How to Set Boundaries in Business
You hear people say all the time how important boundaries are. But why? And how do you set boundaries with clients? I’ll tell you that setting boundaries changed my business for the better. I’m much happier, balanced, and productive. Let me explain how I set boundaries with my clients, what the boundaries are, and how you can do the same.
How to Set Boundaries
There are a few important things to remember when setting boundaries with clients.
1. Be Respectful
The last thing you want is to set a boundary out of frustration. Don’t let it get to the point where you’re upset and acting out of heightened emotion. Politely set the boundaries in an email or your contract (more on that in a minute).
2. Be Clear
I recommend putting some of your boundaries in the contract you have with your clients. Then, if a boundary is broken, you can refer them to the contract they signed (in a respectful way!). You don’t need to say what NOT to do, but clearly explain your expectations regarding the boundaries you set.
3. Stick to Your Guns
I really had to learn this one in my first few years managing my business. It’s hard for me to say no to my clients because I love helping them! But, you have to stick to your boundaries. They say if you give a little, they’ll take a lot. It’s so true in business. If you give a little leeway one day, the next day, they’ll ask for a little more. Don’t make compromises on your boundaries. Remember that you set them for a reason - to give yourself a healthy break from work.

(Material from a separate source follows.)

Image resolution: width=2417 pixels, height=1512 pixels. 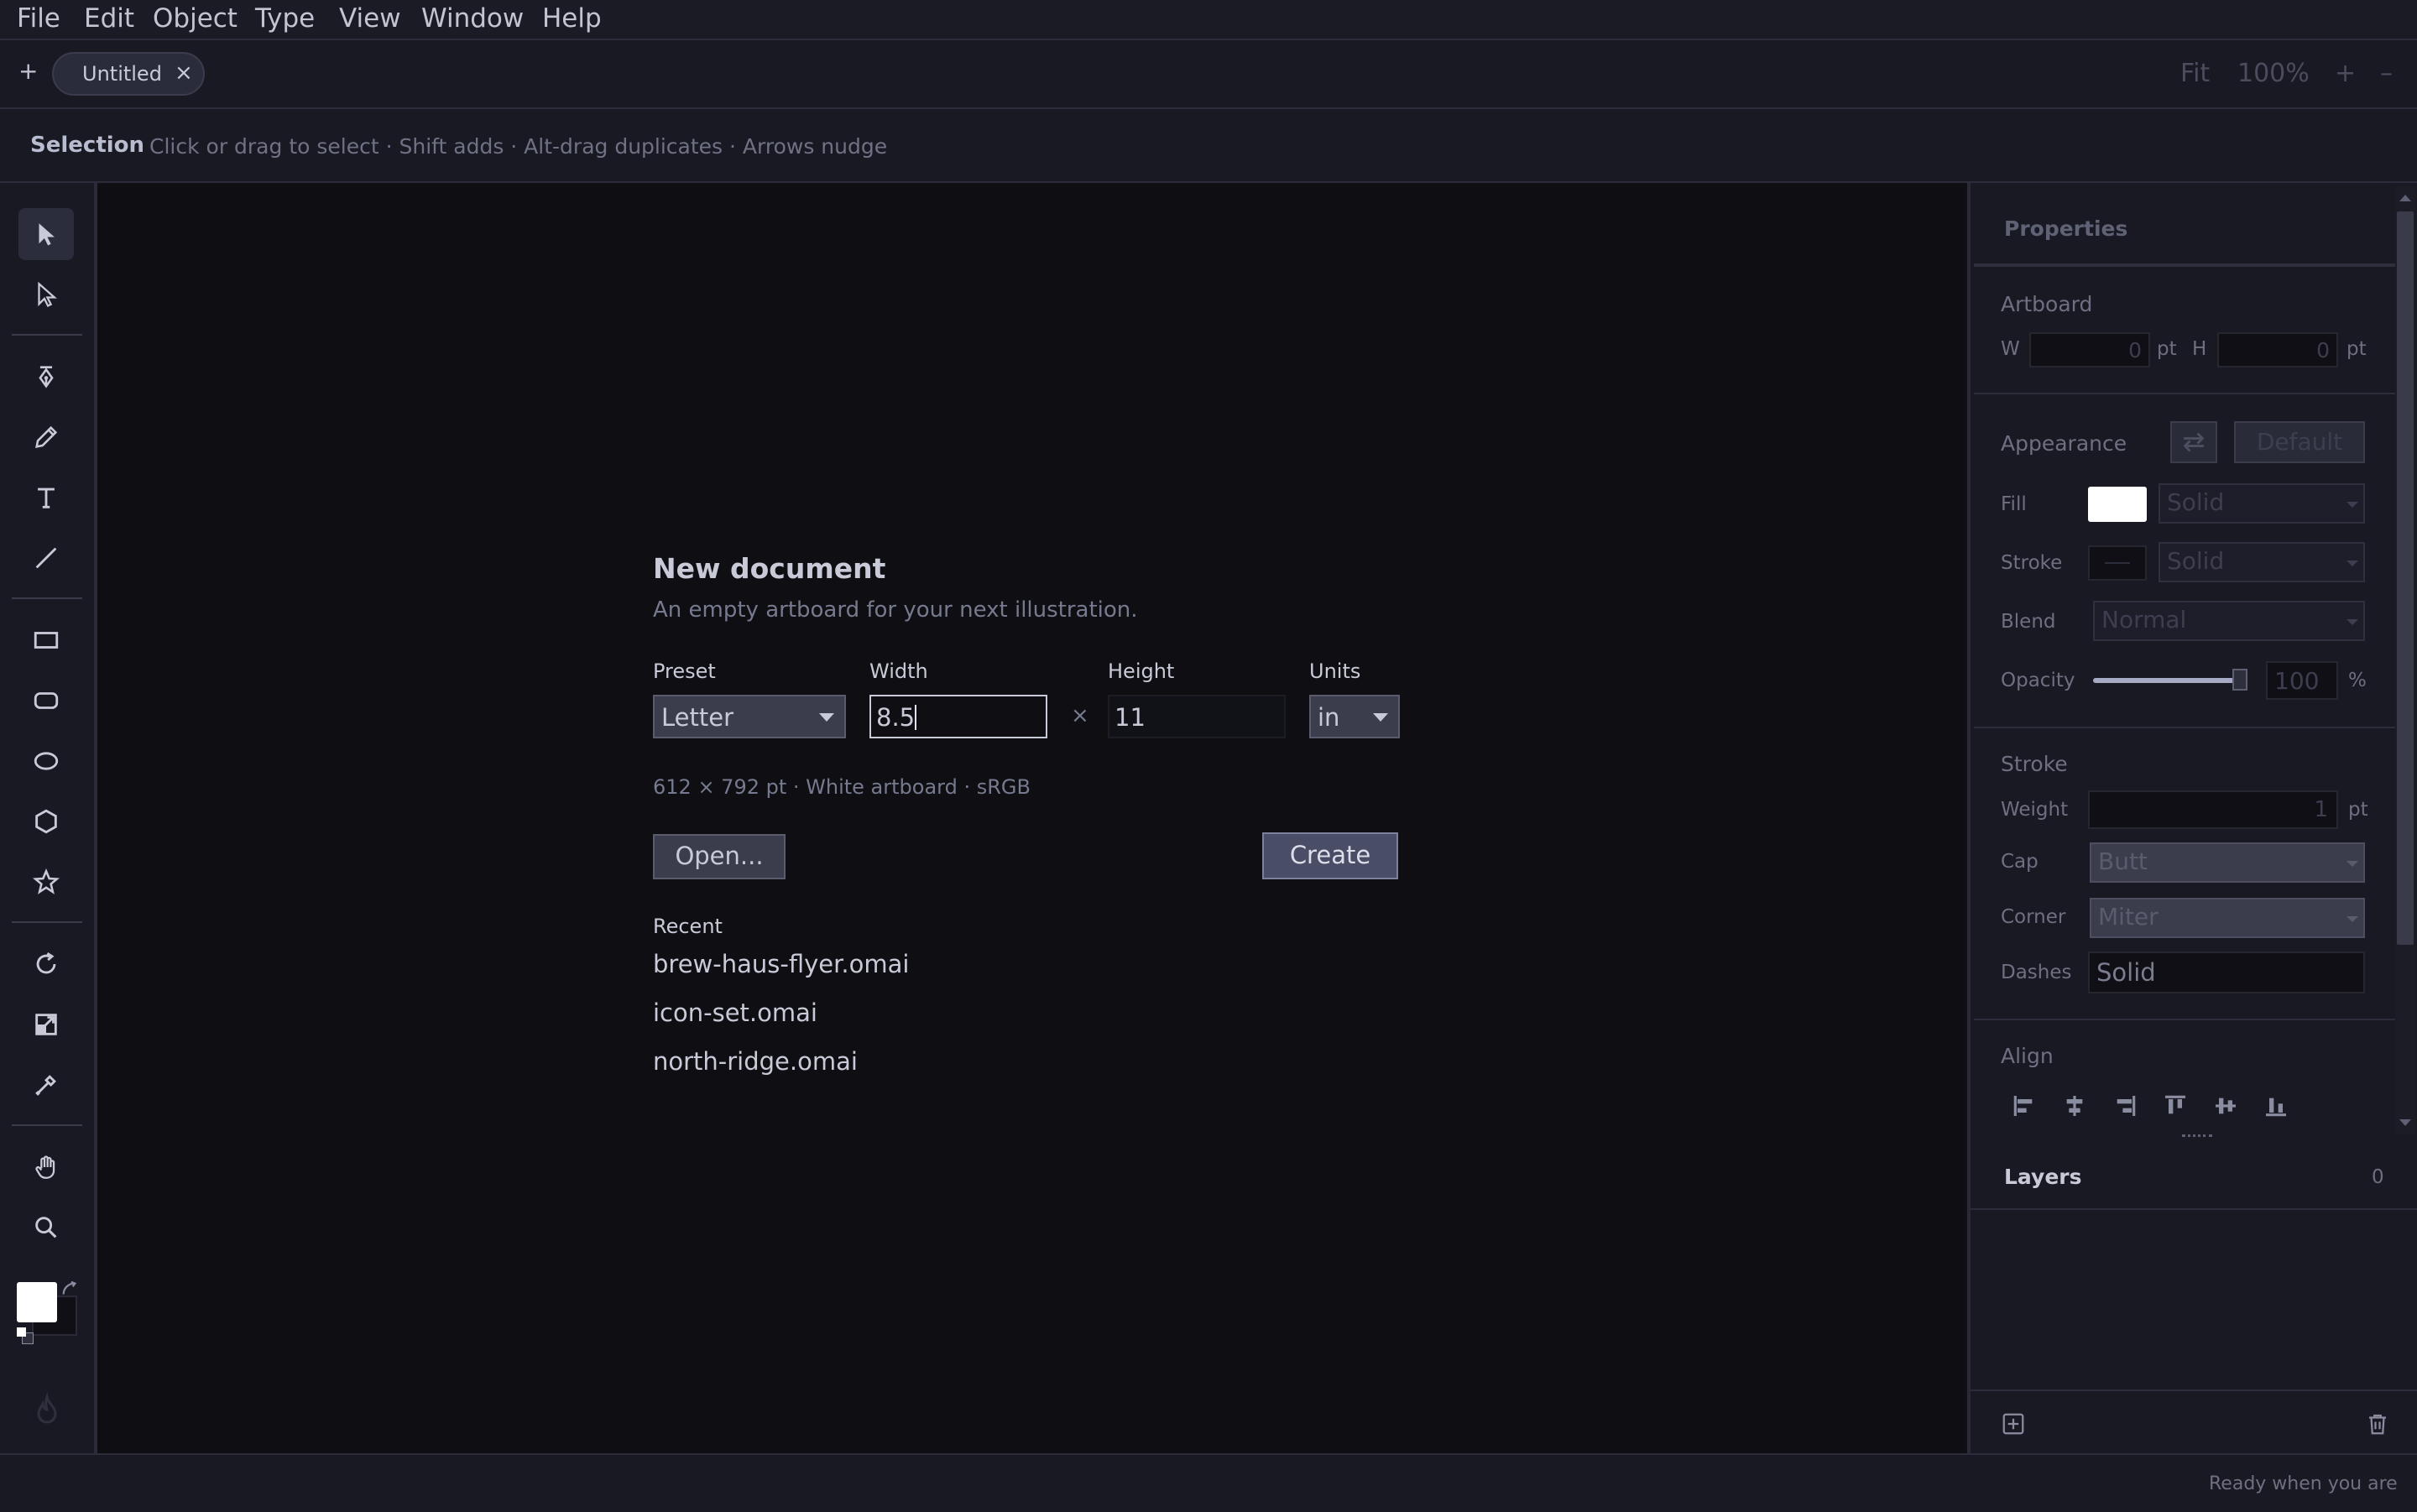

Types of Boundaries to Set
Here are a few boundaries I set with my clients.
1. Office Hours
I put my office hours in my contract. I state that I’ll be available Monday-Friday from 8 AM to 5 PM PST unless otherwise noted. In that case, I’ll send my client an email letting them know when I’m taking time off well in advance and send a few reminders leading up to it. Again, I’m very clear on when I’m available and when I’m taking time off.
I also let clients know when they can expect to hear back from me. Generally, I say that I respond in 24 hours. However, if they email me at 7 PM on Friday, they won’t hear back until Monday morning. Clients shouldn’t expect you to answer immediately, but you need to make your response time clear.
2. Preferred Communication
Do you prefer to talk on the phone, email, text, video chat, Slack, send voice messages, or use Facebook Messenger? There are so many ways to communicate these days that you need to set boundaries with how you prefer to communicate. For example, I don’t give out my personal cell phone number to my clients because I don’t like to communicate via text. I prefer email, Slack, and video calls. Those are the only ways I’ll communicate with clients, and they all know that is how to reach me.
3. Saying No
I always feel bad saying no to clients! I want to help in any way I can, but sometimes, their request is outside my team’s area of expertise, or the scope of the project is too much. It’s totally fine to tell clients that. The important thing is to be clear about why you are saying no. I also like to provide them referrals or resources that can help them with their original request.
P.S. It’s also okay to say no if you simply don’t want to do what they requested of you!
Boundaries are totally normal and okay to set! You shouldn’t feel guilty for doing what you need to do to maintain a healthy work-life balance. No one will blame you for that. After all, that’s what we’re all trying to achieve!